_Request_:
Could you rewrite the material below, changing every "GUI agent" to "screen agent" and leaving everything else as it is?

_Excerpted records_:
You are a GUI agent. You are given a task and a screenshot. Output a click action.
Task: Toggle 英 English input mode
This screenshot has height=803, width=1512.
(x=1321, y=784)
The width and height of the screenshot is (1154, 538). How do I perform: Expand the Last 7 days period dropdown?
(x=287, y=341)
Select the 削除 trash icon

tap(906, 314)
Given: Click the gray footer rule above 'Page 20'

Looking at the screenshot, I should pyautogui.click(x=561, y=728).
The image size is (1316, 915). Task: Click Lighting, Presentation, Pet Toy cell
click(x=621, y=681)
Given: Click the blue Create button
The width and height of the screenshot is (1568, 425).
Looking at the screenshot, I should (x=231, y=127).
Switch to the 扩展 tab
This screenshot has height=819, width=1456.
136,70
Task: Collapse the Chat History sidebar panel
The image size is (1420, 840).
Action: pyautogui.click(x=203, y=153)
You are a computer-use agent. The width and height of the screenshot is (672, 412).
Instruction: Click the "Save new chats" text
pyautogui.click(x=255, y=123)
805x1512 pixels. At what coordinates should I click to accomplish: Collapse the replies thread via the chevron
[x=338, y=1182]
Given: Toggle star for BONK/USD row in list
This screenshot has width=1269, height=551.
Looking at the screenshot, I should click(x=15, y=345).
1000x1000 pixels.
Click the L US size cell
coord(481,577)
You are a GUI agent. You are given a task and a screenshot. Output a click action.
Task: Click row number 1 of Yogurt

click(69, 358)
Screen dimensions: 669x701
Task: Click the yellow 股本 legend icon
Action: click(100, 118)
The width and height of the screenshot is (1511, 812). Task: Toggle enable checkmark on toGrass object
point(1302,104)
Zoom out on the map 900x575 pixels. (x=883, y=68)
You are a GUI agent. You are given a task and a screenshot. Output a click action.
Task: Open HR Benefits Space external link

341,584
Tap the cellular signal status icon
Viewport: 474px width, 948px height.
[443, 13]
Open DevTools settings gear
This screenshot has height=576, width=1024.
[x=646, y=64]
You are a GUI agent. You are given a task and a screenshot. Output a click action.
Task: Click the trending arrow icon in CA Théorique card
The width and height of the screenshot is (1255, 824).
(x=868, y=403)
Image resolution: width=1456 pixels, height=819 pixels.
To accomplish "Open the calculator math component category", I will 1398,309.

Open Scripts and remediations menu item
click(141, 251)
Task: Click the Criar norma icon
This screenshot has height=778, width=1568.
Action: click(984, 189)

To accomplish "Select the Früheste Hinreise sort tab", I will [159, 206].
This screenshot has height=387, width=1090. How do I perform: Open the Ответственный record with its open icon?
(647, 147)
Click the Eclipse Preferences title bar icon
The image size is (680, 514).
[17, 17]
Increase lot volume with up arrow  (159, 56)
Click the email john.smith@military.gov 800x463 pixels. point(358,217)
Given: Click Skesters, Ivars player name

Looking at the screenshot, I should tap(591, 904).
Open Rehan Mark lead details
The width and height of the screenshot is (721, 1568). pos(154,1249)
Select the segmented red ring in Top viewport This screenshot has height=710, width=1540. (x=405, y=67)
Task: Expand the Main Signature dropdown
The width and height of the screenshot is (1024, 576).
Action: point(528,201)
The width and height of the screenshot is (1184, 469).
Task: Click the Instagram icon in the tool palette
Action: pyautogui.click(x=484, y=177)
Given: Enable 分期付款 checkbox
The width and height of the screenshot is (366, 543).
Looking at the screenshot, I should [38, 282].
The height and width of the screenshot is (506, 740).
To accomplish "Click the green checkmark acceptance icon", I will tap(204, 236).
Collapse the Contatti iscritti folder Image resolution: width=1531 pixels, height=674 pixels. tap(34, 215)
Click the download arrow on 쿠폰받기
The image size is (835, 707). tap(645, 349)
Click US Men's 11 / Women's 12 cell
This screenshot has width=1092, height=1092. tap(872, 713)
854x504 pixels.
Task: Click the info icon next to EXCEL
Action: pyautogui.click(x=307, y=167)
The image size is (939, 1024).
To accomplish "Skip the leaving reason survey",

_Result of this task_:
You are a screen agent. You are given a task and a screenshot. Output a click action.
Task: Toggle 英 English input mode
This screenshot has height=803, width=1512.
(x=1321, y=784)
The width and height of the screenshot is (1154, 538). How do I perform: Expand the Last 7 days period dropdown?
(x=287, y=341)
Select the 削除 trash icon

tap(906, 314)
Given: Click the gray footer rule above 'Page 20'

Looking at the screenshot, I should pyautogui.click(x=561, y=728).
The image size is (1316, 915). Task: Click Lighting, Presentation, Pet Toy cell
click(x=621, y=681)
Given: Click the blue Create button
The width and height of the screenshot is (1568, 425).
Looking at the screenshot, I should (x=231, y=127).
Switch to the 扩展 tab
This screenshot has height=819, width=1456.
136,70
Task: Collapse the Chat History sidebar panel
The image size is (1420, 840).
Action: pyautogui.click(x=203, y=153)
You are a computer-use agent. The width and height of the screenshot is (672, 412).
Instruction: Click the "Save new chats" text
pyautogui.click(x=255, y=123)
805x1512 pixels. At what coordinates should I click to accomplish: Collapse the replies thread via the chevron
[x=338, y=1182]
Given: Toggle star for BONK/USD row in list
This screenshot has width=1269, height=551.
Looking at the screenshot, I should click(x=15, y=345).
1000x1000 pixels.
Click the L US size cell
coord(481,577)
You are a screen agent. You are given a task and a screenshot. Output a click action.
Task: Click row number 1 of Yogurt

click(69, 358)
Screen dimensions: 669x701
Task: Click the yellow 股本 legend icon
Action: click(100, 118)
The width and height of the screenshot is (1511, 812). Task: Toggle enable checkmark on toGrass object
point(1302,104)
Zoom out on the map 900x575 pixels. (x=883, y=68)
You are a screen agent. You are given a task and a screenshot. Output a click action.
Task: Open HR Benefits Space external link

341,584
Tap the cellular signal status icon
Viewport: 474px width, 948px height.
[443, 13]
Open DevTools settings gear
This screenshot has height=576, width=1024.
[x=646, y=64]
You are a screen agent. You are given a task and a screenshot. Output a click action.
Task: Click the trending arrow icon in CA Théorique card
The width and height of the screenshot is (1255, 824).
(x=868, y=403)
Image resolution: width=1456 pixels, height=819 pixels.
To accomplish "Open the calculator math component category", I will 1398,309.

Open Scripts and remediations menu item
click(141, 251)
Task: Click the Criar norma icon
This screenshot has height=778, width=1568.
Action: click(984, 189)

To accomplish "Select the Früheste Hinreise sort tab", I will [159, 206].
This screenshot has height=387, width=1090. How do I perform: Open the Ответственный record with its open icon?
(647, 147)
Click the Eclipse Preferences title bar icon
The image size is (680, 514).
[17, 17]
Increase lot volume with up arrow  (159, 56)
Click the email john.smith@military.gov 800x463 pixels. point(358,217)
Given: Click Skesters, Ivars player name

Looking at the screenshot, I should tap(591, 904).
Open Rehan Mark lead details
The width and height of the screenshot is (721, 1568). pos(154,1249)
Select the segmented red ring in Top viewport This screenshot has height=710, width=1540. (x=405, y=67)
Task: Expand the Main Signature dropdown
The width and height of the screenshot is (1024, 576).
Action: point(528,201)
The width and height of the screenshot is (1184, 469).
Task: Click the Instagram icon in the tool palette
Action: pyautogui.click(x=484, y=177)
Given: Enable 分期付款 checkbox
The width and height of the screenshot is (366, 543).
Looking at the screenshot, I should [38, 282].
The height and width of the screenshot is (506, 740).
To accomplish "Click the green checkmark acceptance icon", I will tap(204, 236).
Collapse the Contatti iscritti folder Image resolution: width=1531 pixels, height=674 pixels. tap(34, 215)
Click the download arrow on 쿠폰받기
The image size is (835, 707). tap(645, 349)
Click US Men's 11 / Women's 12 cell
This screenshot has width=1092, height=1092. tap(872, 713)
854x504 pixels.
Task: Click the info icon next to EXCEL
Action: pyautogui.click(x=307, y=167)
The image size is (939, 1024).
To accomplish "Skip the leaving reason survey",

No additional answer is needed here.